3. Allows for the felony prosecution of any distracted pedestrian who causes harm to drivers because they swerve to avoid them and collide with something.
There is a rich history of research into the design of pathways: Over 30 years experience in research, design, and construction of facilities for happier, healthier...
I used to read books while walking down the street. (on sidewalks) My attention and peripheral vision was more than sufficient that I never stepped over a curb or walked in front of traffic, but I still had people shout at me out of cars. Because I never jaywalked I know the real problem they had wasn't that I was unsafe but that I seemed unsafe. I think a lot of people are that way with people on cell phones. He's on a cell phone, is he going to walk in front of me? And they project their anxiety onto the other party where it does not belong. I'm responsible for my behavior. If I actually behave unsafely that's on me. Otherwise stop trying to regulate me.
If video games influenced behavior the Pac Man generation would be eating pills and running away from their problems.
Didn't we have this exact same fake news about a year ago? The next week everyone was backpedaling over how this wasn't actually happening.
My attention and peripheral vision was more than sufficient that I never stepped over a curb or walked in front of traffic, but I still had people shout at me out of cars.
What about the people around you who had to needlessly maneuver around you? I don't buy the argument that you were able to adequately pay attention to what was going on around you at all times.
I think a lot of people are that way with people on cell phones. He's on a cell phone, is he going to walk in front of me? And they project their anxiety onto the other party where it does not belong. I'm responsible for my behavior. If I actually behave unsafely that's on me. Otherwise stop trying to regulate me.
Your argument might have merit if people were actually good at paying attention to multiple things at once. It's called task saturation though I like the term pilots use which is "helmet fire". It is a FACT that people cannot talk on a phone and give their full attention to other tasks. It sounds simple enough but it actually task saturates most people and they start making mistakes unintentionally. The reason it is dangerous to talk on a cell phone and drive is that your brain physically cannot cope with doing both at the same time. Same thing applies to pedestrians. They literally cannot task switch between talking and navigating fast enough.
What happens when a walking phubber meets a driving phubber? Phubb phubb phubb.
Are you wise to trust strangers to not run over you? It's foolish if you ask me. (but you weren't asking me - yeah I know)
https://www.youtube.com/watch?...
#DeleteFacebook
It keeps the slowest traffic off to the side, and if you trip into somebody walking slowly because they're on their phone, they've got no excuse.

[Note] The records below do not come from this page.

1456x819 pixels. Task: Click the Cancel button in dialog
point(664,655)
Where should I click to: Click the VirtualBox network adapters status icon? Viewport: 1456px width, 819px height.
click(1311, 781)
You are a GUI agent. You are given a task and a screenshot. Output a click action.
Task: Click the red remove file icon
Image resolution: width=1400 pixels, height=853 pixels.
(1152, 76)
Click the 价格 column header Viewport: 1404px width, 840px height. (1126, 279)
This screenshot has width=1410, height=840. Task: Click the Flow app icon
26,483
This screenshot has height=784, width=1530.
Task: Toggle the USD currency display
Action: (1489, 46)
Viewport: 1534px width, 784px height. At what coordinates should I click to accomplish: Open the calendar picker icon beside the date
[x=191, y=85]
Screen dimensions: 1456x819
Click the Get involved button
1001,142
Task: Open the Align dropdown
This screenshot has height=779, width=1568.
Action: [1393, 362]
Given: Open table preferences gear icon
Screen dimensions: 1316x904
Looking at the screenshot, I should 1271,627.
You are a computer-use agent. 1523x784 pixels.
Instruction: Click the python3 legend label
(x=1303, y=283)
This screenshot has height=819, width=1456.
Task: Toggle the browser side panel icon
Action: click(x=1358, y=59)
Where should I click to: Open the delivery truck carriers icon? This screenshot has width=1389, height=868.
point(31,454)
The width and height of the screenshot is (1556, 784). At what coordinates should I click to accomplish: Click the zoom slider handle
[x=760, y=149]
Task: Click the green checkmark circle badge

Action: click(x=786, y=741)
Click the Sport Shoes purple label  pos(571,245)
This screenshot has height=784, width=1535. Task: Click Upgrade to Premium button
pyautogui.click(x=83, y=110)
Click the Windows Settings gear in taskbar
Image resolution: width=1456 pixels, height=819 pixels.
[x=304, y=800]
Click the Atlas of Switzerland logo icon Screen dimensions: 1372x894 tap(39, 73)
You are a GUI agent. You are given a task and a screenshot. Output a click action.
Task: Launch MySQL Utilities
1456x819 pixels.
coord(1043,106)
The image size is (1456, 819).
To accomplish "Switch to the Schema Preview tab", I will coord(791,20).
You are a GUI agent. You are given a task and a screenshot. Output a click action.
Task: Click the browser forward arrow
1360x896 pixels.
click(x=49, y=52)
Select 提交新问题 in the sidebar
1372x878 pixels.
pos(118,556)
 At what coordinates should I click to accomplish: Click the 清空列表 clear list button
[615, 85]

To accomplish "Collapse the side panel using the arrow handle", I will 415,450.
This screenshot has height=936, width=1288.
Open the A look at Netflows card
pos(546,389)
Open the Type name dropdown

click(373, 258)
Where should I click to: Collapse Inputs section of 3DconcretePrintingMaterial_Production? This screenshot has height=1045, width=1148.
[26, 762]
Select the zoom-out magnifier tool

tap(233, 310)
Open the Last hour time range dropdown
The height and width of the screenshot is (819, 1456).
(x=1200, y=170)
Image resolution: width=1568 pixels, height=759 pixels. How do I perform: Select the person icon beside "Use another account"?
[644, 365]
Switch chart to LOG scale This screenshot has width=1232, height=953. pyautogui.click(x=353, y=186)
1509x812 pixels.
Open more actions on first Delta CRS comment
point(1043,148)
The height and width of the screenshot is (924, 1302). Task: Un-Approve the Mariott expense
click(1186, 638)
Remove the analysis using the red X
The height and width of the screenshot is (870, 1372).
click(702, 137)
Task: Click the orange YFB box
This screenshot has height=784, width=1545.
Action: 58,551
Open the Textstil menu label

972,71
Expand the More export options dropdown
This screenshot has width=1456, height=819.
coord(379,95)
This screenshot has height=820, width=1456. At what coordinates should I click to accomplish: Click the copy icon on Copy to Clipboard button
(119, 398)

That's exactly what they did: they let nature take its course. But that involves people asking to make a dangerous thing safer. This let-nature-take-its-course strategy is why your have airbags in your car, random strangers who make your food sometimes occasionally get inspected, you have a DO NOT EAT warning on that packet of desiccant, and Windows users have a broad expectation that it's totally ok for them to run whatever malware it strikes their fancy to run as long as they have a virus scanner which can mostly delete it later. Apparently nature has humans in it! Stupid nature.
for the kill. Now the vehicle has the best path to follow for the most points clearly marked!
In soviet China, zombies phone you!
Instead of promoting this, add extra poles so people who aren't watching where they're going walk into them.. People should stop using the smartphone so much out in the public streets, have seen too many accidents already because people walked through red-lights while being busy with their smartphones (and I don't give a rat's ass if they die because of it, just don't be such a moron).
LOL! The next headline will be:
"Epidemic of Concussions and Smashed Phones Occurring at Yanta Road in Xi'an!"
OK, that's too long for a real headline, but you get the idea.